Pourquoi ce thriller Netflix très attendu nous laisse sur notre faim
Il faut très peu de temps pour planter le décor, embarquer le spectateur dans une course à la vérité; un thriller qui suit le retour d'Anna (Tessa Thompson) dans sa ville natale de Dahlonega, en Géorgie. Journaliste chevronnée et solitaire établie à Atlanta, elle se voit contrainte de revenir sur les lieux de son enfance après le meurtre sordide d'une jeune femme issue de son passé. A son arrivée, elle découvre que son ex-mari, l'inspecteur Jack Harper (Jon Bernthal), a hérité de l'enquête.

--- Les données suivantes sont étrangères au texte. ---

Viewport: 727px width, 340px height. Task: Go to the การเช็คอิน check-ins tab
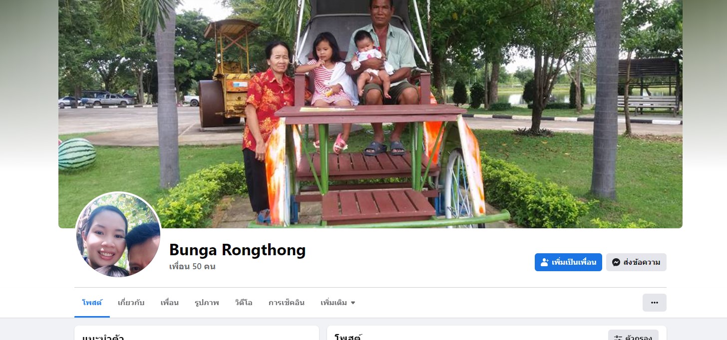287,303
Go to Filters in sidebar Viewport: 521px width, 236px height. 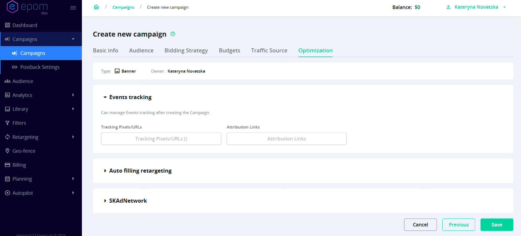[x=19, y=123]

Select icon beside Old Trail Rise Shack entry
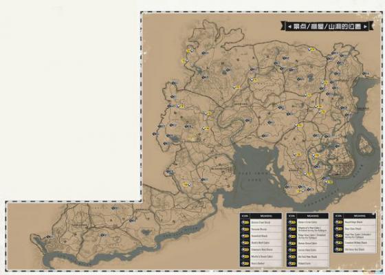pos(292,257)
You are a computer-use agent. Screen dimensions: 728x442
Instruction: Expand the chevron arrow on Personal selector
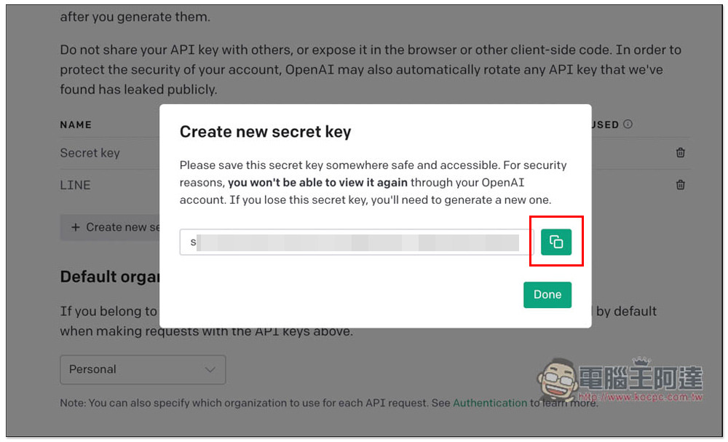pos(210,369)
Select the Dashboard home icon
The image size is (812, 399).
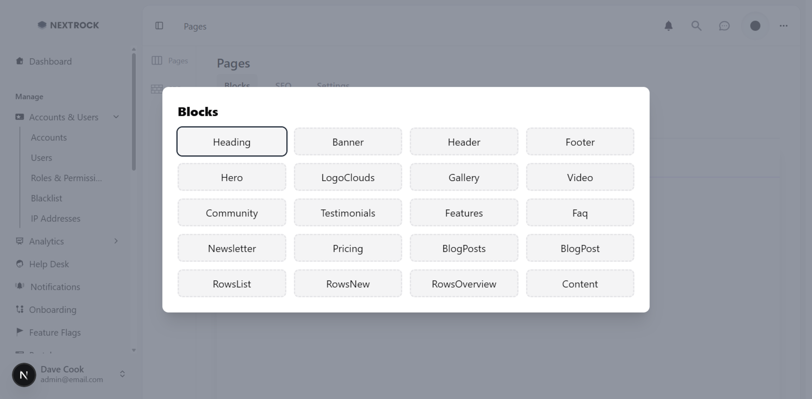(20, 61)
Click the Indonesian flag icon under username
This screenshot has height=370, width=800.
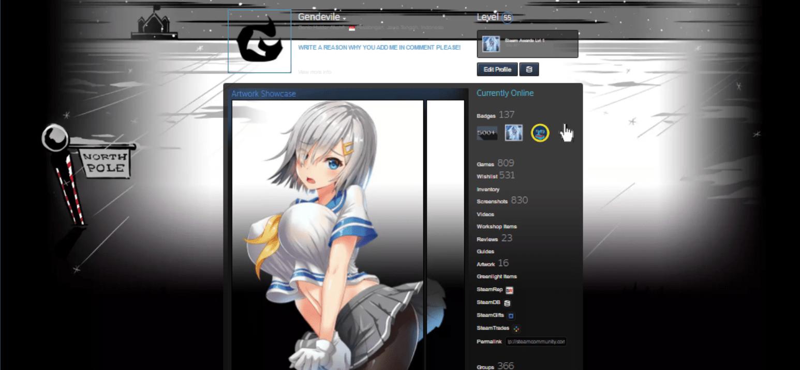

Une fois les présentations digérées, l'enquête (tant policière que journalistique) bouscule nos deux protagonistes. Animés par une défiance réciproque, les deux anciens époux vont mener leurs propres investigations en parallèle et croiser leurs destins d'écorchés vifs. Et c'est parti, les vieux secrets remontent à la surface.
On pense alors à Sharp Objects, excellente série HBO sortie en 2018, mais sans l'atmosphère, sans le talent de Jean-Marc Vallée derrière la caméra, et sans la plume de Gillian Flynn au scénario.
Rien de tout ça.
Adaptation du roman éponyme d'Alice Feeney paru en 2020, His & Hers s'inscrit dans la lignée de ces divertissements sans prétention qui font exactement ce qu'on attend d'eux: solliciter juste assez nos méninges pour nous tenir en haleine jusqu'à la révélation du meurtrier.
La série est digne d'un fast-food: bourré d'additifs et de sucre qu'il devient difficile de digérer. Une ambiance qui se veut électrique, dramatique, nostalgique, sadique. Un emballage aux apparences engageantes qui est délicieusement macabre.
Si le rythme reste vif et que les rebondissements réussissent par moments à nous captiver, le récit s'essouffle à force de multiplier les pistes, les suspects, les complices potentiels. Jack, qui dirige l'enquête, laisse transparaître son agacement en couvrant d'ordres sa partenaire Priya (Sunita Mani, au jeu curieusement inadapté), affublée du mystérieux surnom de «Boston».
Une relation pas assez approfondie
His & Hers manque surtout d'un manque d'intelligence dans l'écriture. On entend par-là qu'il y a très peu de personnages complexes et par conséquent, très peu de suspects intéressants. C'est parfois d'un vide abyssal. On est par exemple interrogé par la bêtise de Jack, aussi ridicule que malhabile, ainsi que celle d'Anna, d'une fatuité rarement vue à la télévision.
On aurait apprécié une plus grande ambiguïté dans leur relation, entre une journaliste morte de faim pour lâcher un scoop et un détective qui doit contenir ses sentiments pour ne pas trahir sa profession. Non, rien de tout ça, alors que c'était une grosse promesse entre la bande-annonce et les deux premiers épisodes.
Il manque d'un équilibre, d'un souffle dans cette course à la vérité.
Pour finir, on admet un final qui nous a pris de court, vraiment, mais qui reste difficile à croire tant il paraît rocambolesque. His & Hers démarrait avec de bonnes intentions, mais ce whodunit n'avait pas assez de souffle pour tenir la distance.
His & Hers est disponible sur Netflix depuis le 8 et en intégralité.